U.S. Rep. Cheri Bustos delivered a symbolic $400,000 check to the Illinois Institute for Rural Affairs (IIRA) at Western Illinois University Quad Cities (WIU-QC) to help it promote business startups, sustainability and transitions.

The federal community project funding secured by Ms. Bustos, D-Moline, and U.S. Sen. Tammy Duckworth, D-Illinois, was announced in March and celebrated Thursday, April 21, at the WIU-QC Small Business Development Center (SBDC) on the Moline campus.

“Three years ago, I gathered community leaders from throughout the district I serve and held roundtables to hear directly from them about their local economies,” Ms. Bustos said on Thursday. “And at each of these roundtables, I heard stories about local small business owners who needed help. While we may be on the path to recovery, there is still a lot more we have to do. That’s why I’m so proud to be able to present this check for $400,000 to Western Illinois Quad Cities’ campus to expand its small business programming to help local small businesses find success.”

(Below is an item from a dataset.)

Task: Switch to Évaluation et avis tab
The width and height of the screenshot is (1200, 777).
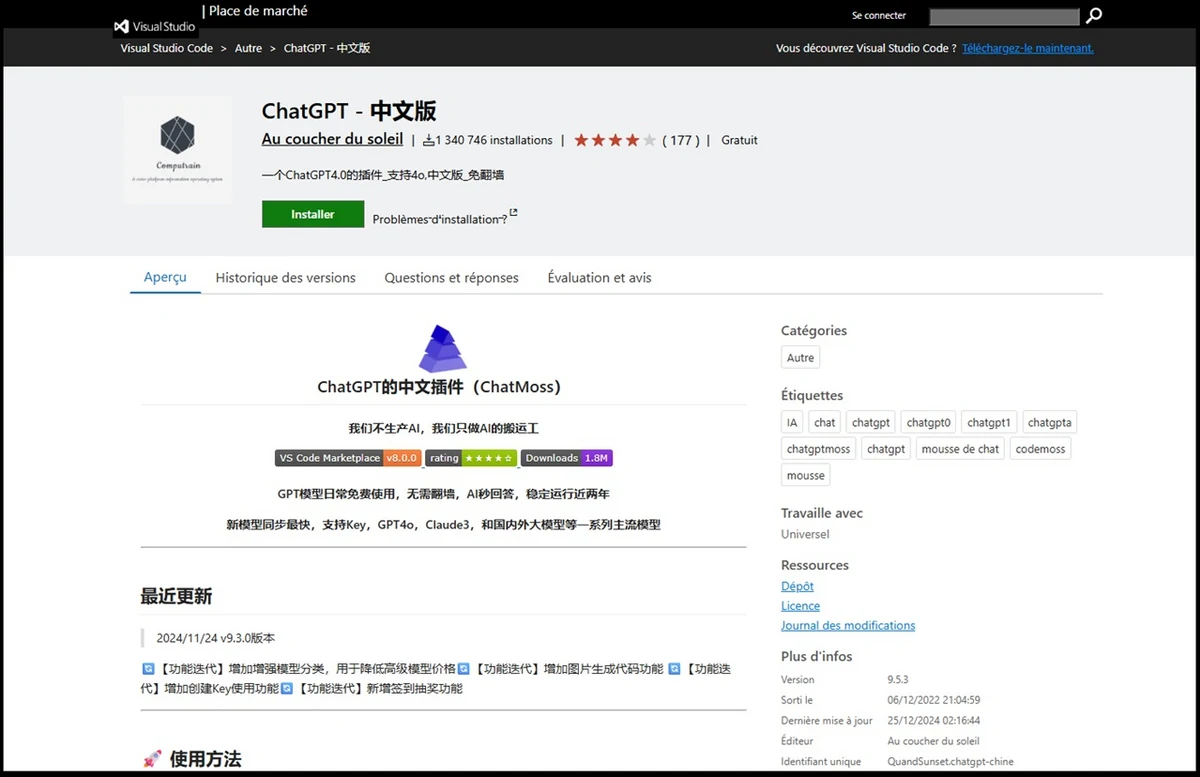Action: coord(599,278)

In the March news release announcing the funding, WIU-QC said, the SBDC at the WIU-QC campus will use those dollars to ensure small businesses have solid succession plans and are primed to succeed. “In the Quad Cities region, the WIU-QC-based SBDC has provided numerous programs and resources for start-up and minority-owned businesses in that area,” the university said.

The funds will be used to help create new small businesses in the region and help existing businesses develop succession plans to extend their longevity in the community. 

“This new program will help us maximize a business’s value by coming up with plans for updates to software or facilities which makes selling a business easier when and if the time comes,” IIRA Director Chris Merrett said in the earlier announcement. 

“Often, those businesses we call ‘anchor’ businesses, like family-owned pharmacies or hardware stores, struggle with succession plans, and in underserved communities and rural communities, it may be hard to find a buyer,” he said. “When a business owner leaves behind their business, it’s important to have a succession plan so it can continue to thrive. A strong business sector in a rural community is essential for the ongoing economic health of that community, and this funding will allow us to provide even greater services.”